Wednesday, June 30, 2010

The Embarrassing 2nd Amendment.

Had a nice glass of wine last night, and re-read one of my favorite essays, by one of my most favoritest lefties....Sandy Levinson, of the UT-Austin Law School.

Here is the essay: The Embarrassing 2nd Amendment.

Sandy (whom I got to know down at UT-Austin when I was there) is honest. He does not like the 2nd Amendment. But he believes in the rule of law, and so feels obliged to point out two things.

First, the words in the 2nd Amendment have meaning. They appear to mean that there is an individual right to keep and bear arms. Subject to regulation, not an absolute right, all that's true. BUT. SOME. INDIVIDUAL. RIGHT.

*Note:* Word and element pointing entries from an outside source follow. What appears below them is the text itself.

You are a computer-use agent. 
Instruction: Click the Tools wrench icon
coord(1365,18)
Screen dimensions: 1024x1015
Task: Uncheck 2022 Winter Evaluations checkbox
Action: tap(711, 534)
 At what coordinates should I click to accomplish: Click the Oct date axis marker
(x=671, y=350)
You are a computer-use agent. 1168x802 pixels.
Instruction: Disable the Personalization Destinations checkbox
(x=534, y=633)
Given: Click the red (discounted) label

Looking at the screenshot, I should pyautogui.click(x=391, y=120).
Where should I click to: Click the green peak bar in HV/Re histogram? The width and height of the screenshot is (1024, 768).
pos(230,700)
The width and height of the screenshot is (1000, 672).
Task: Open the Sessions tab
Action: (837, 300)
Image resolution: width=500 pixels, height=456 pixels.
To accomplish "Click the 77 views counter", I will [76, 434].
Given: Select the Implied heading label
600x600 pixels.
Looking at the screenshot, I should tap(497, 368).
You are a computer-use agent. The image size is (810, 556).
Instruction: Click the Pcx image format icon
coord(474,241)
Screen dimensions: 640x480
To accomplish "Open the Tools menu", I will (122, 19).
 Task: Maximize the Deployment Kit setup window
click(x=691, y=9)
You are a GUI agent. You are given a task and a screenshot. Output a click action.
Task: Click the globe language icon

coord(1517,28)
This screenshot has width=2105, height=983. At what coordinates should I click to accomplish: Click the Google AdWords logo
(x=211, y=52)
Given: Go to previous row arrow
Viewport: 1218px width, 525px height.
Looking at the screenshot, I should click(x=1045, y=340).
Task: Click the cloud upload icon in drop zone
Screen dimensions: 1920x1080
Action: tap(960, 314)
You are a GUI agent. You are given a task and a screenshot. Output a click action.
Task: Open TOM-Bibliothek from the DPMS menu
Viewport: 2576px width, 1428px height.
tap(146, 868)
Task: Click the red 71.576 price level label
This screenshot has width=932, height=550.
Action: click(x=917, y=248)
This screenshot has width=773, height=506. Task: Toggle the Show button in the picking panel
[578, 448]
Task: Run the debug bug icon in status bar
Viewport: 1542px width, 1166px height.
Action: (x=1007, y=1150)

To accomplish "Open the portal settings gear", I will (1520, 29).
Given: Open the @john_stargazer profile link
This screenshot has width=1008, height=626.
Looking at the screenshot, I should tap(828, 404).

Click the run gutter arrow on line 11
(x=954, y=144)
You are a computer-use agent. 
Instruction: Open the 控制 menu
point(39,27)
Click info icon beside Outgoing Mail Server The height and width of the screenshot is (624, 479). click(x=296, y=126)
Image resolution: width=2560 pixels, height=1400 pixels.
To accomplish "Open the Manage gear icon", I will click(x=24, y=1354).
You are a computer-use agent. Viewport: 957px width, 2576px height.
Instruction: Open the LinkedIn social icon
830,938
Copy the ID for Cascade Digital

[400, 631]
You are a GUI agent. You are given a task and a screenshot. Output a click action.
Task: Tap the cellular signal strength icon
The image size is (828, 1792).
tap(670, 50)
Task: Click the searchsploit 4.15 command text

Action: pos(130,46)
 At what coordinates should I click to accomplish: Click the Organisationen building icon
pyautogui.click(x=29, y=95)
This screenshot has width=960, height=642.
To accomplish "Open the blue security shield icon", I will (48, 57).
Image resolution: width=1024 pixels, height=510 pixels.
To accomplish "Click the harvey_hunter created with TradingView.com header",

Second, we can't pick and choose which amendments to enforce. If the Bill of Rights is important, if the Constitution cannot be violated, then we have to enforce all of it. If you don't like the 2nd Amendment, then amend the Constitution.

I enjoyed re-reading the piece, as I said, given the events of this week. I particularly liked these passages:

To put it mildly, the Second Amendment is not at the forefront of constitutional discussion, at least as registered in what the academy regards as the venues for such discussion — law reviews, casebooks, and other scholarly legal publications. As Professor Larue has recently written, "the second amendment is not taken seriously by most scholars."

...I cannot help but suspect that the best explanation for the absence of the Second Amendment from the legal consciousness of the elite bar, including that component found in the legal academy, is derived from a mixture of sheer opposition to the idea of private ownership of guns and the perhaps subconscious fear that altogether plausible, perhaps even "winning," interpretations of the Second Amendment would present real hurdles to those of us supporting prohibitory regulation. Thus the title of this essay — The Embarrassing Second Amendment — for I want to suggest that the Amendment may be profoundly embarrassing to many who both support such regulation and view themselves as committed to zealous adherence to the Bill of Rights (such as most members of the ACLU). Indeed, one sometimes discovers members of the NRA who are equally committed members of the ACLU, differing with the latter only on the issue of the Second Amendment but otherwise genuinely sharing the libertarian viewpoint of the ACLU.


Give Sandy credit: that is an honest portrayal of the problem. He at least realized that he should be embarrassed. And he was.

For two decades, I have been given at best a condescending hearing when I have claimed that the 2nd Amendment clearly confers at least a limited individual right to bear arms. And since these same super-silly-ass folks also claim to believe the Constitution says what the Supreme Court says it says....well, I love America.